IT’S a common complaint that, aside from pubs, there’s little to do in Enniskillen after 6pm. However, according to local cafe owners, there’s no appetite for an evening coffee culture in the town.
A recent initiative in Derry has seen cafes in the city centre organise a rota system to ensure there is at least one cafe open until at least 10pm every day. The Walled City Open Coffee project has been an instant success, proving a big hit among locals and tourists, with musicians even playing in the cafes, creating an vibrant yet alcohol-free social scene.
So, could a similar scheme work in Enniskillen? One local business leader said she loved the idea, however local cafe owners were less enthusiastic.

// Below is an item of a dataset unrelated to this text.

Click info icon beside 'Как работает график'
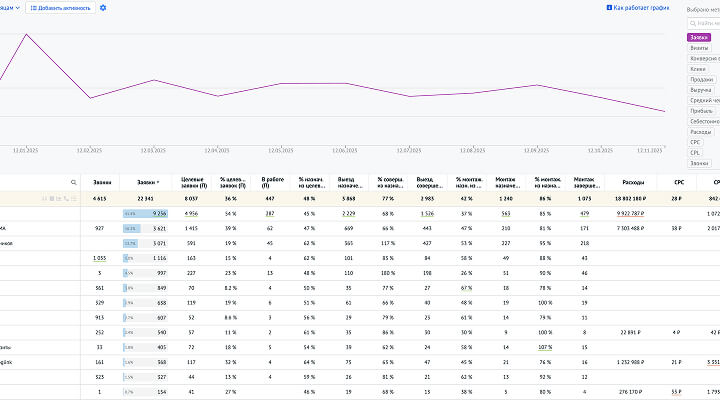The width and height of the screenshot is (720, 400). [x=610, y=7]
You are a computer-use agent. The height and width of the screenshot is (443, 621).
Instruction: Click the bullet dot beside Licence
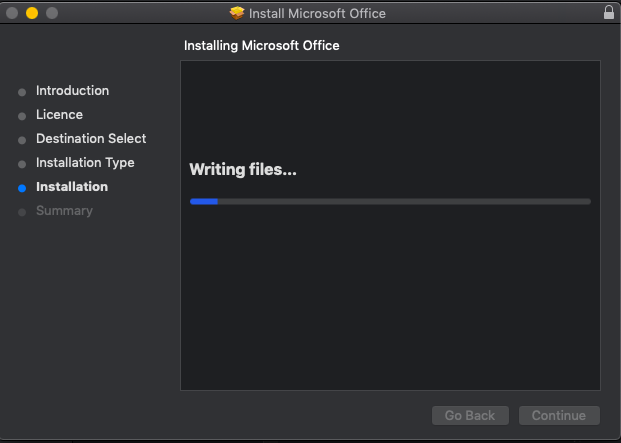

Noelle McAloon, manager of Enniskillen BID, said the initiative would fit their business plan to enhance the local “twilight economy.”
“One of the things we did when we were doing the business plan was talk to everyone. There was certainly an element of getting more people into town after 5pm. That whole twilight economy,” she said.
“Bars and restaurants were busy on a Friday and Saturday night, but it was about trying to encourage people in during the week. So something like that would be one, achievable, and two, would have immediate benefit, and three, BID would be able to support that.”
However, the two local cafe proprietors the Herald spoke to said such an initiative just wouldn’t be practical for one simple reason – the people of Enniskillen are early risers.
Hazel Johnston from the Jolly Sandwich said her staff began working as early as 4am, and the coffee shop opened around 6.30am.
“I know it’s a good idea, and we have been asked and sometimes we do have private functions in the evening, but we are wrecked,” said Ms Johnston.
She added: “We have stayed open later in the evening on a couple of occasions, but it’s actually been dead. Even with the late night shopping at Christmas, people are shopping and it’s not worth it.”
Sharon Morrison from Rebecca’s Cafe at the Buttermarket said they too baked their own produce and therefore started work very early in the morning, which would make it difficult to get staff to work later in the evening.
“At the moment it’s not a situation we’d get ourselves to do, but that is not to say that in future I wouldn’t do it,” she said.